> Exercise: Look below for the line holding "Open the Run and Debug view" and the line holding "Task: Click the beehiiv $4,795.00 amount". Repeat those two and everything between, exactly.

> Exercise materials:

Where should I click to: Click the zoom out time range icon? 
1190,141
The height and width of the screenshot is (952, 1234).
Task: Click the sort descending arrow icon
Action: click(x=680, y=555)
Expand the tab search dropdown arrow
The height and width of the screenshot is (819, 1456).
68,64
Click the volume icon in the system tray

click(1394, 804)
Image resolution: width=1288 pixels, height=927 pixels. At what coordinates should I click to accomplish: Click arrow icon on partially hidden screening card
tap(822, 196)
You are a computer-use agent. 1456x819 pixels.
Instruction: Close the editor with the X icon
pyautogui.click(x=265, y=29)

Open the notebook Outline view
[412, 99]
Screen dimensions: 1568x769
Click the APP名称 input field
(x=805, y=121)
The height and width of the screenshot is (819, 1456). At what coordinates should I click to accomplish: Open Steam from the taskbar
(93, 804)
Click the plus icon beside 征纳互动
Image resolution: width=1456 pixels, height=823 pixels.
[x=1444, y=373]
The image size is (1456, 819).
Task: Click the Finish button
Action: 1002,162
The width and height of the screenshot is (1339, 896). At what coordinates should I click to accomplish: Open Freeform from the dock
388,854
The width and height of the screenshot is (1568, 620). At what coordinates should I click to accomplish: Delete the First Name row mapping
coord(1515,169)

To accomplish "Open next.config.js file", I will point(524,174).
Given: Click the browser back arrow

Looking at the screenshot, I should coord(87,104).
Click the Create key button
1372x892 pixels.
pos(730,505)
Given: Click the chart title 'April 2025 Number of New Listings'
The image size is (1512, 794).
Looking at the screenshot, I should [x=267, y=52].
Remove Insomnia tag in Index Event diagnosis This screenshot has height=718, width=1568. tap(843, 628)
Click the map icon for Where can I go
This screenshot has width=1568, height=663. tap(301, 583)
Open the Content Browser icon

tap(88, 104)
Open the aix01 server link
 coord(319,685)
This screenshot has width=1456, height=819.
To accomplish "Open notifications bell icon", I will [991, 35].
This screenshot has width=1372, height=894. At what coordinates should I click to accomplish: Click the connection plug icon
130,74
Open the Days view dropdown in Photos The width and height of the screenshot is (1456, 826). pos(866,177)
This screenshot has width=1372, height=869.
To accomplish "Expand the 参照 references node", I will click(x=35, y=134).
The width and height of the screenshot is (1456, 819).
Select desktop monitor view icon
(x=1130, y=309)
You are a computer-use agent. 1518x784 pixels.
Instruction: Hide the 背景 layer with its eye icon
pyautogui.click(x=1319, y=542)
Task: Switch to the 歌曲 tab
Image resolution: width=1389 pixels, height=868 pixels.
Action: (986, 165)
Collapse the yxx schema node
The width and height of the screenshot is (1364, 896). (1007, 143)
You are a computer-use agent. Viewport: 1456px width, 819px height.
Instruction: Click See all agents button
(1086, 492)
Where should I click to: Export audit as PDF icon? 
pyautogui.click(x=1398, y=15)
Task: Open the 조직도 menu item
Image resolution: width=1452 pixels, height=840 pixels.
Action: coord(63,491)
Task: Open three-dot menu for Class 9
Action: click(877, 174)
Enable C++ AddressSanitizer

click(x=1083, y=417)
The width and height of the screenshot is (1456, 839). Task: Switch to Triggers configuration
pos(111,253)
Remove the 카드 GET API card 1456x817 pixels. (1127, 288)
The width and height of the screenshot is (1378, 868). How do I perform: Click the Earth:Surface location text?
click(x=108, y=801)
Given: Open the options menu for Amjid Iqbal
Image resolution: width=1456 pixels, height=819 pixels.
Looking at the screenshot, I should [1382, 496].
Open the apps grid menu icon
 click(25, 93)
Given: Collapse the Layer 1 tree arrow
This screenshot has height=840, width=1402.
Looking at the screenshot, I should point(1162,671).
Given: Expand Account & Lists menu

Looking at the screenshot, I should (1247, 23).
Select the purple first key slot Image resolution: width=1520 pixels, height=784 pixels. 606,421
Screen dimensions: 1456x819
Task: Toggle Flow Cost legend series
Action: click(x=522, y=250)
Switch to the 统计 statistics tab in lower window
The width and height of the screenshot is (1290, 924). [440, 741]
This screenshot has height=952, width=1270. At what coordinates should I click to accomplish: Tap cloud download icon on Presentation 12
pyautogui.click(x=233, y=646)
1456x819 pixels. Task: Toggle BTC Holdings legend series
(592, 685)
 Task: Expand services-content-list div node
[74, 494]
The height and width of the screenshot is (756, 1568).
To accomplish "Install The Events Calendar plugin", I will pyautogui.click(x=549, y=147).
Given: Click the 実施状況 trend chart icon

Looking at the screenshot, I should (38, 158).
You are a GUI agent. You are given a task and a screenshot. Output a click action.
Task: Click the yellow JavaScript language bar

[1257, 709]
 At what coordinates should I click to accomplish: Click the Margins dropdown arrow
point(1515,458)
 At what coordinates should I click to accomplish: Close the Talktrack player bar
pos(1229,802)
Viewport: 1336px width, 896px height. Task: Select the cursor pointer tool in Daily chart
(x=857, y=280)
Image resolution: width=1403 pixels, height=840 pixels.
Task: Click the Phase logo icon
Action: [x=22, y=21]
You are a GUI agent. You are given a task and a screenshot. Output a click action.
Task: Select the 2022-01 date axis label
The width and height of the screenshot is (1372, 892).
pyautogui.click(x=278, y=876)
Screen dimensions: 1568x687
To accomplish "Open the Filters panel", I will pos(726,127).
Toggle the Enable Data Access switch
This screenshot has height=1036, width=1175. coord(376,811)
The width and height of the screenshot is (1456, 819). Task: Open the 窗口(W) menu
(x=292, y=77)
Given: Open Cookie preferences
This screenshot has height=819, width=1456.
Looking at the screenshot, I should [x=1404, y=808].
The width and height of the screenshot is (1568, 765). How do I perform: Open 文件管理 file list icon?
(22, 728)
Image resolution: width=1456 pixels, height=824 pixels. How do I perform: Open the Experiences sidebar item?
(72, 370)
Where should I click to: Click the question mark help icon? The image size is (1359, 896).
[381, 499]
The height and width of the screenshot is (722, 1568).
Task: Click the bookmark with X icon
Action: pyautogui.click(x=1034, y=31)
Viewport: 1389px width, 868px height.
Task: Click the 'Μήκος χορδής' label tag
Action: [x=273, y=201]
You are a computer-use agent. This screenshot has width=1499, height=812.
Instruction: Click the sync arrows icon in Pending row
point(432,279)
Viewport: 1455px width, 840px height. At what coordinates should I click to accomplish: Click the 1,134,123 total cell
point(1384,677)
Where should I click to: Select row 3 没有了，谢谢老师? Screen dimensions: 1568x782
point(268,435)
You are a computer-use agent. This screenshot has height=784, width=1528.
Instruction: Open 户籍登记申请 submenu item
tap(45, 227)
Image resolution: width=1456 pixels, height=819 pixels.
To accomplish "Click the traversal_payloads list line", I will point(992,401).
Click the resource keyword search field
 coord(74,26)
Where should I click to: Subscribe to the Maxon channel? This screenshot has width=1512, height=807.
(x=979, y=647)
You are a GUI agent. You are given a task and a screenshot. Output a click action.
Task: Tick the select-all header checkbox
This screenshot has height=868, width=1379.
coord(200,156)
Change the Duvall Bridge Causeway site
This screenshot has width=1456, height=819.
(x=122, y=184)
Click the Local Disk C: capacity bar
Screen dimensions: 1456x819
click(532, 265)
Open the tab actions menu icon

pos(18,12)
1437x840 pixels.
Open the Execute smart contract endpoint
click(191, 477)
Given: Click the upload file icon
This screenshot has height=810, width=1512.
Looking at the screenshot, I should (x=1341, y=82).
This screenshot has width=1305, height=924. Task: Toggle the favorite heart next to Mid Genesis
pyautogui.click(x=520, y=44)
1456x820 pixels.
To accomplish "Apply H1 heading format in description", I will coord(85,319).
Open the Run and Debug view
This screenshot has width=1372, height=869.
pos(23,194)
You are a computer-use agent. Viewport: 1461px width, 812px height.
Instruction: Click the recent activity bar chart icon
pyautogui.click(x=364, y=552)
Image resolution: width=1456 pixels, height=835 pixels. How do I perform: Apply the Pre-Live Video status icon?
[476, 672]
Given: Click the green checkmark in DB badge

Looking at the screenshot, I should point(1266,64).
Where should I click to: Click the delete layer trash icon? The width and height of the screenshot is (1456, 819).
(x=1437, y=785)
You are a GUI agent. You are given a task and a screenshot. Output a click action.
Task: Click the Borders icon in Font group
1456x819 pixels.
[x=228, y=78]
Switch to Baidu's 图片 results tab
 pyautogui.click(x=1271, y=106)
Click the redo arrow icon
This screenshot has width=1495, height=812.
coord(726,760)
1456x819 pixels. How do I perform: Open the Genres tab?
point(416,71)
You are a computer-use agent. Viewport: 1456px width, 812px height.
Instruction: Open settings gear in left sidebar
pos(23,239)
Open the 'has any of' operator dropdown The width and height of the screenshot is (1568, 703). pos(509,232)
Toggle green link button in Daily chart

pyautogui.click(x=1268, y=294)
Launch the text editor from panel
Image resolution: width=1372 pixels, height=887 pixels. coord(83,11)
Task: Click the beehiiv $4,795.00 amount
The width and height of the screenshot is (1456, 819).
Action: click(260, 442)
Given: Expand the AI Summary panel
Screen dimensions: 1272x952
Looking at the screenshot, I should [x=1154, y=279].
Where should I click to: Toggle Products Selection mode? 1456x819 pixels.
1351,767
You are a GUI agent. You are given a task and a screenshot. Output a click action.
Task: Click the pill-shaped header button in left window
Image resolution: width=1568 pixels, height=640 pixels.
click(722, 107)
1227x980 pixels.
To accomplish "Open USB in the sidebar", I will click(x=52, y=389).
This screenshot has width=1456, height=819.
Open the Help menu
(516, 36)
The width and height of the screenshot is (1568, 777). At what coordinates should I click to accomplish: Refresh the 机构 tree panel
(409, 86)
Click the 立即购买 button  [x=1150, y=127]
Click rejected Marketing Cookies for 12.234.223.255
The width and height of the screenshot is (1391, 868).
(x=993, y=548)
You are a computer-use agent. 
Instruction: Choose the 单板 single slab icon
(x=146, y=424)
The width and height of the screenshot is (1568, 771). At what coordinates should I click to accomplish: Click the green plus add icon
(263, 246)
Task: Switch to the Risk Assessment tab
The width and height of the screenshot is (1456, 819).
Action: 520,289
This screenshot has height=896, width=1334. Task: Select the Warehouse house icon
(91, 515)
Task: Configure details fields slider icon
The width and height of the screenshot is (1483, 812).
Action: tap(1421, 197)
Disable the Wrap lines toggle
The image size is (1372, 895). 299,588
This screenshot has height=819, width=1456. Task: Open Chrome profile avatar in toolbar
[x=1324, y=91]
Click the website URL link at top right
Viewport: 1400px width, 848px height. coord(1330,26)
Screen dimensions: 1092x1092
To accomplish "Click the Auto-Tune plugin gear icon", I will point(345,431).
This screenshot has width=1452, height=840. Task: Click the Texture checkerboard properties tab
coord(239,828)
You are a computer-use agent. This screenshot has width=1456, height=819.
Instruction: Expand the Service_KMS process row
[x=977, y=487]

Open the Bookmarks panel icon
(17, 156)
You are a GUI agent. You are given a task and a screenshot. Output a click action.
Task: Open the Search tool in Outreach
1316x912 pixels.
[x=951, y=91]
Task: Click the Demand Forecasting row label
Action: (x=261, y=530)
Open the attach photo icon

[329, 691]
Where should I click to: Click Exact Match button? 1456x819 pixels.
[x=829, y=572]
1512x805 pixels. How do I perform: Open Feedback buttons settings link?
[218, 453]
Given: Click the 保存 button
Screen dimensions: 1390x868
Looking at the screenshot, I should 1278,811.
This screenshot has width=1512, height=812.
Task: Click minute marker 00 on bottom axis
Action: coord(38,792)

> Response area:
Open the Run and Debug view
This screenshot has width=1372, height=869.
pos(23,194)
You are a computer-use agent. Viewport: 1461px width, 812px height.
Instruction: Click the recent activity bar chart icon
pyautogui.click(x=364, y=552)
Image resolution: width=1456 pixels, height=835 pixels. How do I perform: Apply the Pre-Live Video status icon?
[476, 672]
Given: Click the green checkmark in DB badge

Looking at the screenshot, I should point(1266,64).
Where should I click to: Click the delete layer trash icon? The width and height of the screenshot is (1456, 819).
(x=1437, y=785)
You are a GUI agent. You are given a task and a screenshot. Output a click action.
Task: Click the Borders icon in Font group
1456x819 pixels.
[x=228, y=78]
Switch to Baidu's 图片 results tab
 pyautogui.click(x=1271, y=106)
Click the redo arrow icon
This screenshot has width=1495, height=812.
coord(726,760)
1456x819 pixels. How do I perform: Open the Genres tab?
point(416,71)
You are a computer-use agent. Viewport: 1456px width, 812px height.
Instruction: Open settings gear in left sidebar
pos(23,239)
Open the 'has any of' operator dropdown The width and height of the screenshot is (1568, 703). pos(509,232)
Toggle green link button in Daily chart

pyautogui.click(x=1268, y=294)
Launch the text editor from panel
Image resolution: width=1372 pixels, height=887 pixels. coord(83,11)
Task: Click the beehiiv $4,795.00 amount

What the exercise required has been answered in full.